On sait quels efforts a faits, depuis près d’un demi-siècle, M. Owen pour répandre sa singulière doctrine, et quelles transformations pratiques et spéculatives il lui a imprimées. Un essai heureux à New-Lanark a été suivi d’expériences avortées à New-Harmony et à Orbiston. Sur ces deux points, on a pu voir le principe de la communauté à l’œuvre. Invariablement il a offert le même spectacle, celui d’ouvriers laborieux victimes d’ouvriers fainéans, d’hommes intelligens exploités par des hommes incapables ; toujours il a présenté le même résultat, celui d’un anéantissement graduel de la production et d’un éloignement invincible pour le travail. Quoiqu’il fût évident que les choses devaient se passer ainsi, il est heureux que l’épreuve en ait été faite, et qu’elle ait abouti à deux avortemens décisifs.
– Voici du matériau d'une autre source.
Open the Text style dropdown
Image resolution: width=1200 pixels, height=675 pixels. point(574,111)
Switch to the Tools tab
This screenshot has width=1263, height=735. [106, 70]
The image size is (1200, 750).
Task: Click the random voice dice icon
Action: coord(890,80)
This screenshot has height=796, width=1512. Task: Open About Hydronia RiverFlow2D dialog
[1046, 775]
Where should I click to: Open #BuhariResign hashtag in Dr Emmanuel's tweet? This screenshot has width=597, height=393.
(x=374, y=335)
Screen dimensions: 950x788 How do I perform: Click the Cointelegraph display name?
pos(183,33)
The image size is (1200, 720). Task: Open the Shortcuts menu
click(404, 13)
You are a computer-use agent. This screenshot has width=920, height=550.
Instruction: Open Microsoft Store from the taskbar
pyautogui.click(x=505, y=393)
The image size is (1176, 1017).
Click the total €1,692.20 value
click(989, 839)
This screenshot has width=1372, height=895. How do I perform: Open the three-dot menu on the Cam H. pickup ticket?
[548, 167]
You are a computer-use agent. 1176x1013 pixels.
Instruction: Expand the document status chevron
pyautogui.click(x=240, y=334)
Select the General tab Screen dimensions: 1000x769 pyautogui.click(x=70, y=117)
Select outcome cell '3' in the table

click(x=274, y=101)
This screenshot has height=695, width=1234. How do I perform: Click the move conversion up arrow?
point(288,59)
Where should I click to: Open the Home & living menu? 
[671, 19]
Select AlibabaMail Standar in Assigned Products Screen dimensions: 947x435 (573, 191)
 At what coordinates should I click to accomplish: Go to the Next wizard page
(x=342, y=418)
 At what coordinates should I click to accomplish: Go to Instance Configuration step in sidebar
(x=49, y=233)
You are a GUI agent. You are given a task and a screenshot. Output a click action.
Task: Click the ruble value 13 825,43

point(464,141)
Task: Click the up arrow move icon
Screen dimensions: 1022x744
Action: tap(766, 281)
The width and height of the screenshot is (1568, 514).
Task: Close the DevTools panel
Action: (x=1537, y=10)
M. Owen seul s’est refusé à voir dans ces échecs la condamnation de son système, et il n’en a pas moins continué son œuvre de prosélytisme. Tantôt son zèle éclate en discours, en manifestes de tout genre ; tantôt il se reporte vers de nouveaux essais et provoque des souscriptions en faveur d’un établissement expérimental. Pour concentrer l’action de sa doctrine ; M. Owen a fondé un congrès annuel à Manchester et créé dans les trois royaumes soixante-une sociétés qui relèvent d’une société centrale. Jusqu’ici toutes ces tentatives n’ont amené qu’une agitation impuissante. Limitée à un petit nombre d’hommes qui vont toujours vers la nouveauté et vers le bruit, la secte des socialistes (c’est le nom qu’ils se donnent) n’est en progrès ni pour le nombre ni pour la qualité des adhérens. Elle se recrute surtout dans la classe moyenne, parmi ces hommes qui ont plus d’orgueil que de connaissances : clercs d’huissiers et d’avoués, industriels en faillite, chirurgiens et médecins de village, ingénieurs sans emploi, artistes sans talent, professeurs manqués, étudians paresseux, écrivains incompris. En Angleterre plus qu’ailleurs, il existe des vanités incurables, des organisations indolentes qui veulent cumuler les avantages du bien-être et de l’oisiveté. Ne se croyant pas à leur place, ces génies méconnus se gardent bien de s’en prendre à eux-mêmes : ils font un procès à la société, la condamnent sans appel, et décrètent qu’elle sera changée.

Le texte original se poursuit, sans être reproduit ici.